§ SELECTED EXCERPT
------------------------------------------------

These studies represent an important new approach to research—one in which patients and providers together identify the most pressing research questions. As part of previous work with the Agency for Healthcare Research and Quality’s Developing Evidence to Inform Decisions about Effectiveness Cancer Consortium, stakeholders were engaged to identify the highest priority topic for CER in cancer care. Posttreatment surveillance was identified for a variety of reasons, including the number of patients and practitioners facing this decision every day, the uncertainty about the optimal approach, and the applicability across cancer sites. By designing parallel studies in colon and breast cancer, we hope to take a more efficient approach to research by sharing resources and experience.
Furthermore, a major challenge exists in translating knowledge generated by research into clinical practice. By addressing the cancer care delivery research question that is the most relevant to patients and their providers and refining the study design based on stakeholder input we hope to improve the relevance of both the research question and the study outcomes to maximize the potential for incorporation into daily practice. The major goal of these projects is to improve the effectiveness of posttreatment surveillance in real-world practice, and the Alliance/ACS CRP provides the ideal setting to conduct this work.
Both observational studies will use data from the National Cancer Data Base as well as legacy data from Alliance clinical trials and other databases and will engage cancer survivors, health care providers, and researchers to guide the development of an improved approach to surveillance that recognizes individual patient risk factors and allows for design of future prospective studies. The knowledge gained through these studies will provide important new tools to guide patients and their clinicians in making individualized decisions regarding cancer surveillance.

------------------------------------------------

[Source records]
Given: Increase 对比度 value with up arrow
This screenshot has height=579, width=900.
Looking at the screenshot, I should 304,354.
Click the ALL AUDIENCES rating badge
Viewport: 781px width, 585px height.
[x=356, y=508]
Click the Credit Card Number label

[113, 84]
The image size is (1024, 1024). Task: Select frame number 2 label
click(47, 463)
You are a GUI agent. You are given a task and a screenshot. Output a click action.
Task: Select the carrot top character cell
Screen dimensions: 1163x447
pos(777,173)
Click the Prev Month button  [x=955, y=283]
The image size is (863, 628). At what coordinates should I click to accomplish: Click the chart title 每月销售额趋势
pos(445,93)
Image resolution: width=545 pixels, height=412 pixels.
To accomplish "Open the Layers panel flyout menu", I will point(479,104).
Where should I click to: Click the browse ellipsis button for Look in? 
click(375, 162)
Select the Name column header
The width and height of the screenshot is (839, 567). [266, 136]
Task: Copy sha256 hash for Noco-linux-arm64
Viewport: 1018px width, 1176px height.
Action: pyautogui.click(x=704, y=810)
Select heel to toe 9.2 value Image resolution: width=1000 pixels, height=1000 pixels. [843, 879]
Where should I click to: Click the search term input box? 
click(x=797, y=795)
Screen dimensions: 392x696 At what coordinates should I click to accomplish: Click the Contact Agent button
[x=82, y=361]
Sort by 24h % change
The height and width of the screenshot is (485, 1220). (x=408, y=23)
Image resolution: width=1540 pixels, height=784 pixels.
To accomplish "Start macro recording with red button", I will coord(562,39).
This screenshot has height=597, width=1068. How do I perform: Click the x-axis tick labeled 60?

------------------------------------------------

§ TASK INSTRUCTIONS
A - Set down the passage on posttreatment cancer surveillance word for word, taking everything from "Both observational studies" down to "regarding cancer surveillance.".
B - Resume the passage on posttreatment cancer surveillance, picking up right after its final sentence.
The entries were drawn from a separate source.

§ TASK-BY-TASK ANSWERS
A -
Both observational studies will use data from the National Cancer Data Base as well as legacy data from Alliance clinical trials and other databases and will engage cancer survivors, health care providers, and researchers to guide the development of an improved approach to surveillance that recognizes individual patient risk factors and allows for design of future prospective studies. The knowledge gained through these studies will provide important new tools to guide patients and their clinicians in making individualized decisions regarding cancer surveillance.

B -
The studies are two of 71 projects totaling more than $114 million approved for funding in PCORI’s latest round of awards. All were selected through a highly competitive review process in which scientists, patients, caregivers, and other stakeholders helped to evaluate more than 570 proposals that responded to five PCORI funding announcements.
Proposals were evaluated on the basis of scientific merit, how well they engage patients and other stakeholders, their methodological rigor, and how well they fit within PCORI’s national research priorities. All awards were approved pending completion of a business and programmatic review by PCORI staff and issuance of a formal award contract.
Over the next few years, we can anticipate a continued increase in the support and focus on health services research, including patient-centered outcomes, comparative effectiveness, and cancer care delivery research. The Cancer Care Delivery Research Committee of the ACS CRP aims to develop a program to support investigators in their pursuit of studies in this important area. These two initial PCORI projects will play an important role in launching this initiative.